{Previous tutorial}[link:files/doc/tutorials/04-EventPropagation_rdoc.html]
{Next tutorial}[link:files/doc/tutorials/06-Overview_rdoc.html]
= Representing and handling errors

One thing about robotics, and in particular plan execution, is that Murphy's
rule applies quite well. This is due to a few things. Among them, the first is
that the models planning uses (and therefore the plans it builds) are (i) too
simple to completely reflect the reality, (ii) badly parametrized and (iii)
represent dynamic agents, which can themselves be able to take decisions. So, in
essence, the rule of thumb is that a plan will fail during its execution.

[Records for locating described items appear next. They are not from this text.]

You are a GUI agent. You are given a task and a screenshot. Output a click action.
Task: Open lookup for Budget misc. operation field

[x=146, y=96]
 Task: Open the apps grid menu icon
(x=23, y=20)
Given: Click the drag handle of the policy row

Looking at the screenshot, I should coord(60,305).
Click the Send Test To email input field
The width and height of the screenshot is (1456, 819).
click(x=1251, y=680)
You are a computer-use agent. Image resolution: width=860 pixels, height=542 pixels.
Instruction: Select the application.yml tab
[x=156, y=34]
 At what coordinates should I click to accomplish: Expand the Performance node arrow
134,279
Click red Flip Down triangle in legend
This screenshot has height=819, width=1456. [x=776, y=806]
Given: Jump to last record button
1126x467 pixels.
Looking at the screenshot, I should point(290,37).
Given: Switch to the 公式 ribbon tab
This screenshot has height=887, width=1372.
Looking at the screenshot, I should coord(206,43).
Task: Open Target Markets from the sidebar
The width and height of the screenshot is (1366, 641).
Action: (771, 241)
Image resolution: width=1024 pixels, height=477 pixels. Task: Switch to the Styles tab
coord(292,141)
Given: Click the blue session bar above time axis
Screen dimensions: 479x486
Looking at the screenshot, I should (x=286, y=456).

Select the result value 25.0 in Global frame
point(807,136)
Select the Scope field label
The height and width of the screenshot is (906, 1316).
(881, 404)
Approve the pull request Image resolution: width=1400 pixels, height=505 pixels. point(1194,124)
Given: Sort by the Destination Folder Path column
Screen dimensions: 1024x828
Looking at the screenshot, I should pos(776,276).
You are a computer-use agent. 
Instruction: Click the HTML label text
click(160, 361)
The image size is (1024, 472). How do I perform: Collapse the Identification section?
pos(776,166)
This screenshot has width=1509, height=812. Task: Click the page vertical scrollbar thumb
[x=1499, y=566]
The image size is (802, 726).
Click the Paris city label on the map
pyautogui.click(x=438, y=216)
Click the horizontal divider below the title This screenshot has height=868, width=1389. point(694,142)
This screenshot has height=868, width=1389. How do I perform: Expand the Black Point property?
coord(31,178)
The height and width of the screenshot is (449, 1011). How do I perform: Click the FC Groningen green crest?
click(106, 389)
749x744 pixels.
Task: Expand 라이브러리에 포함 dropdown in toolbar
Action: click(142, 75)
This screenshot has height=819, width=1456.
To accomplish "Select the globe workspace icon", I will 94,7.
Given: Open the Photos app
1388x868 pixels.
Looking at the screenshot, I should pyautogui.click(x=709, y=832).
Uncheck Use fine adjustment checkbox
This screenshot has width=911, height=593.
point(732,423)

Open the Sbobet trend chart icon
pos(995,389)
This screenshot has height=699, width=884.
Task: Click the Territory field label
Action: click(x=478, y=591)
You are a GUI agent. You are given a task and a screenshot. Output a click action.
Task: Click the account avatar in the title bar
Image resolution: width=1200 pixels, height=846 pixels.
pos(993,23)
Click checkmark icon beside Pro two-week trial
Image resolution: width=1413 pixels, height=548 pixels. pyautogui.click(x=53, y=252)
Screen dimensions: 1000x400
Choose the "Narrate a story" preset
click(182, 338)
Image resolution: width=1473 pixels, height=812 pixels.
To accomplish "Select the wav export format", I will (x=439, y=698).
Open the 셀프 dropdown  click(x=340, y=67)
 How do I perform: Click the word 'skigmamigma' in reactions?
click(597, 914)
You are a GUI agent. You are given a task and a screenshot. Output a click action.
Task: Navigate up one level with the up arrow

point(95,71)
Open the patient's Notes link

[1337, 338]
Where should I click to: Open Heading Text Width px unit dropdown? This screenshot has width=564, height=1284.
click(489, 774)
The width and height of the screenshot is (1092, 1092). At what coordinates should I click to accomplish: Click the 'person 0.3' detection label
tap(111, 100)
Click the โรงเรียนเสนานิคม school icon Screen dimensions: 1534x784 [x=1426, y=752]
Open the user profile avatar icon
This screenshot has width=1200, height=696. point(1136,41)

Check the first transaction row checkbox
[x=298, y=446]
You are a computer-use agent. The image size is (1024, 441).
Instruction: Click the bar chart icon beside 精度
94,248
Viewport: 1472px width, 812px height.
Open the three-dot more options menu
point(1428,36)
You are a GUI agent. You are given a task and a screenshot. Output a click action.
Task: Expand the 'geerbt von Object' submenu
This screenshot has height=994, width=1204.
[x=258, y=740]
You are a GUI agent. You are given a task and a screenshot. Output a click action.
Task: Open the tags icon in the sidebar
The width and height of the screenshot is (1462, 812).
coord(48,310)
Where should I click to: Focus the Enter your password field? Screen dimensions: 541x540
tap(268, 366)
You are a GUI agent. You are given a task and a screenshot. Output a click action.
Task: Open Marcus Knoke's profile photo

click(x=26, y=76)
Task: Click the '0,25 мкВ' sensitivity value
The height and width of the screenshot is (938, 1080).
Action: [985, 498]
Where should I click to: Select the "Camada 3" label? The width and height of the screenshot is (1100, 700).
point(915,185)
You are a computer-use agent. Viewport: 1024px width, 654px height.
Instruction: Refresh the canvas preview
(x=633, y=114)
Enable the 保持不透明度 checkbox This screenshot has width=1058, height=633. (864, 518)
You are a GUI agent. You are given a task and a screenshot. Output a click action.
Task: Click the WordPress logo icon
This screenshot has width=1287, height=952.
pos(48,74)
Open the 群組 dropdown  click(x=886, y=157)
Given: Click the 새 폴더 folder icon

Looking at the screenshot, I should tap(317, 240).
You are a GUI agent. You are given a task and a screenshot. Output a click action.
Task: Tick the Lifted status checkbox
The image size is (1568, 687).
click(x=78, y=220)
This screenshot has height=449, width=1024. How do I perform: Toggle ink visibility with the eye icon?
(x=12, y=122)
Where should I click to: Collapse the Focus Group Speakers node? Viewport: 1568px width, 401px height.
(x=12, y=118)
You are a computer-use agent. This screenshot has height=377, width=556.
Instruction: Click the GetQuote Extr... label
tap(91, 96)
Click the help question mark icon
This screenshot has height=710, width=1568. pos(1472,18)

Because Roby represents and executes all the activities of a given system, the
representation of errors becomes a very powerful thing: it is quite easy, when
an error appears somewhere to actually determine what are its consequences.

What this tutorial will show is:
* how parts of the error conditions are encoded in the task structure.
* how exceptions that come from the code itself (like NoMethodError ...) are
  handled.

== Where do errors come from ?
=== Task structure as a constraint representation

Some (not all) task relations also define a set of constraints on the plan
execution. For instance, the +realized_by+ relation defines a set of
_desirable_ and a set of _forbidden_ events (the +success+ and +failure+
options of TaskStructure#realized_by). If none of the desirable events are
reachable (i.e. none will be emitted +ever+, see
Roby::EventGenerator#unreachable?), or if one of the forbidden events is
emitted, a ChildFailedError error is generated.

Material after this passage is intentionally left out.